Aufgrund dieser Vertragsfreiheit ist eine Mieterhöhung im bestehenden Mietverhältnis nur unter bestimmten Voraussetzungen möglich, etwa wenn im Vertrag explizite Mietanpassungsklauseln vereinbart sind.
Daher ist es in jedem Fall ratsam, sich im Fall einer geforderten Mieterhöhung – bei unbefristeten Mietverträgen oftmals vorgesehen in Form einer sogenannten Änderungskündigung – juristisch beraten zu lassen.
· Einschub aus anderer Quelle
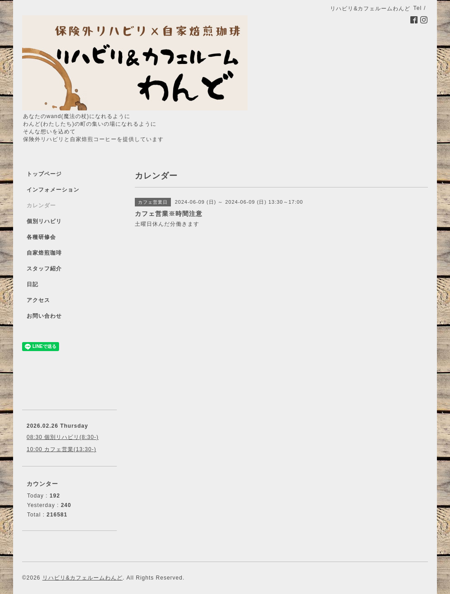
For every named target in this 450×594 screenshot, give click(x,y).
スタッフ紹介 (44, 268)
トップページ (44, 174)
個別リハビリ (44, 221)
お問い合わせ (44, 316)
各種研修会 (41, 237)
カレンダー (41, 205)
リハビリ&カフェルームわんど (82, 578)
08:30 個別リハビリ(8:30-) (63, 437)
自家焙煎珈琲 (44, 253)
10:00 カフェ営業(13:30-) (61, 449)
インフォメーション (53, 190)
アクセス (38, 300)
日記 (32, 284)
Unverzichtbar ist dies beim Abschluss eines neuen Mietvertrages!
Mieterschutz ist nicht gleich Mieterschutz
Entgegen landläufiger Meinung gibt es keine bundesweit agierende, übergeordnete Institution zum Mieterschutz. Vielmehr gibt es eine Vielzahl entsprechender Vereine mit teils sehr unterschiedlichem Angebot.
So bietet der Mieterschutzbund explizit eine Mitgliedschaft für Gewerbemieter (120 Euro / Jahr), der Deutsche Mieterbund hingegen berät nicht zu Gewerbemietfragen. Beim Beitritt in einen Mieterverein daher das Angebot explizit prüfen; dann kann sich eine Mitgliedschaft jedoch lohnen.
Gewerbemietspiegel dient nur als Orientierung
Einzelne Gemeinden, die Industrie- und Handelskammern (IHK) oder große, auf Gewerbeimmobilien spezialisierte Immobilienmakler veröffentlichen vereinzelt Gewerbemietspiegel. Diese sind rechtlich aber nicht verbindlich! Sie können lediglich eine Orientierungshilfe für Mieter und Vermieter sein.
Ökonomischer Druck steigt
Dass die Mietkosten steigen, beobachtet der Deutsche Mieterbund flächendeckend, am stärksten jedoch in Ballungsgebieten. So sind die Mieten für Gewerbeimmobilien seit 2010 kontinuierlich gestiegen, am stärksten in München, Frankfurt und Berlin. [4] Beim Wohnraum führte die Hauptstadt mit einem Plus von 18,4 Prozent zuletzt die Liste der Top-Städte an. [5]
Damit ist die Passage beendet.